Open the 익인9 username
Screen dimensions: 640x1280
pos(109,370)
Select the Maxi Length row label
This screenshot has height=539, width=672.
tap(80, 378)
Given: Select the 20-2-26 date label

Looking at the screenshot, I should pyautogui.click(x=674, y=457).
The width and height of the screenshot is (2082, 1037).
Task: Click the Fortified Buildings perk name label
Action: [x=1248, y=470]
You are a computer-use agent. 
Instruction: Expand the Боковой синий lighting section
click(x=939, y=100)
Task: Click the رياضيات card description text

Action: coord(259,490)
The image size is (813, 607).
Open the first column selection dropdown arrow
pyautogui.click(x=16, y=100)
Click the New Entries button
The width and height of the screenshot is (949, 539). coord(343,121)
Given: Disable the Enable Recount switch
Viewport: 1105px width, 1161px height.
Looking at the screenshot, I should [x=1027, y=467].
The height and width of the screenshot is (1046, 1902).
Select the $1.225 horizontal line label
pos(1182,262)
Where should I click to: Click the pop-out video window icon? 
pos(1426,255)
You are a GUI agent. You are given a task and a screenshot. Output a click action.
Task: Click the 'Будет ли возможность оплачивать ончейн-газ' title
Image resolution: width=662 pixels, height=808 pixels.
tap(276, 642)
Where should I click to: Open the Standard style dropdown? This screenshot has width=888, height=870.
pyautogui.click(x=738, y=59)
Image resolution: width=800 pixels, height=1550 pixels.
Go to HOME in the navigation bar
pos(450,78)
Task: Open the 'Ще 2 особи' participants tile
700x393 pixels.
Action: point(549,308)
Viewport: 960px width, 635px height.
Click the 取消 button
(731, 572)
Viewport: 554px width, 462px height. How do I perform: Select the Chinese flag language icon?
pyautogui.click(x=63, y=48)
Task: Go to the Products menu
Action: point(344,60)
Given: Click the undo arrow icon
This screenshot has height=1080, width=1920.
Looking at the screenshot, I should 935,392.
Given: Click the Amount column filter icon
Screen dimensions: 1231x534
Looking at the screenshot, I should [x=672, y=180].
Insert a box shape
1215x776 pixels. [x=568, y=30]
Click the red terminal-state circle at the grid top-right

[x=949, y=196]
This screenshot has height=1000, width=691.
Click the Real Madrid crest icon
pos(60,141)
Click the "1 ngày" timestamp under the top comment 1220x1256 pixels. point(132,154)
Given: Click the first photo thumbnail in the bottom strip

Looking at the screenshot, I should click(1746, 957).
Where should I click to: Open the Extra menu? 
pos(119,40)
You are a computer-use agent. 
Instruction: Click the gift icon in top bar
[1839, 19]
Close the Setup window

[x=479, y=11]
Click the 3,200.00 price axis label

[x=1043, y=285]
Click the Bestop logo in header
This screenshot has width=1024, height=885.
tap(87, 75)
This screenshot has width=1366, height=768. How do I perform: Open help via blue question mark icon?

**What the task requires:**
Start at the line with "Screen dimensions: 1231x534" and stop at the end of the records. Write those lines out exactly and add nothing.

**Task solution:**
Screen dimensions: 1231x534
Looking at the screenshot, I should [x=672, y=180].
Insert a box shape
1215x776 pixels. [x=568, y=30]
Click the red terminal-state circle at the grid top-right

[x=949, y=196]
This screenshot has height=1000, width=691.
Click the Real Madrid crest icon
pos(60,141)
Click the "1 ngày" timestamp under the top comment 1220x1256 pixels. point(132,154)
Given: Click the first photo thumbnail in the bottom strip

Looking at the screenshot, I should click(1746, 957).
Where should I click to: Open the Extra menu? 
pos(119,40)
You are a computer-use agent. 
Instruction: Click the gift icon in top bar
[1839, 19]
Close the Setup window

[x=479, y=11]
Click the 3,200.00 price axis label

[x=1043, y=285]
Click the Bestop logo in header
This screenshot has width=1024, height=885.
tap(87, 75)
This screenshot has width=1366, height=768. How do I perform: Open help via blue question mark icon?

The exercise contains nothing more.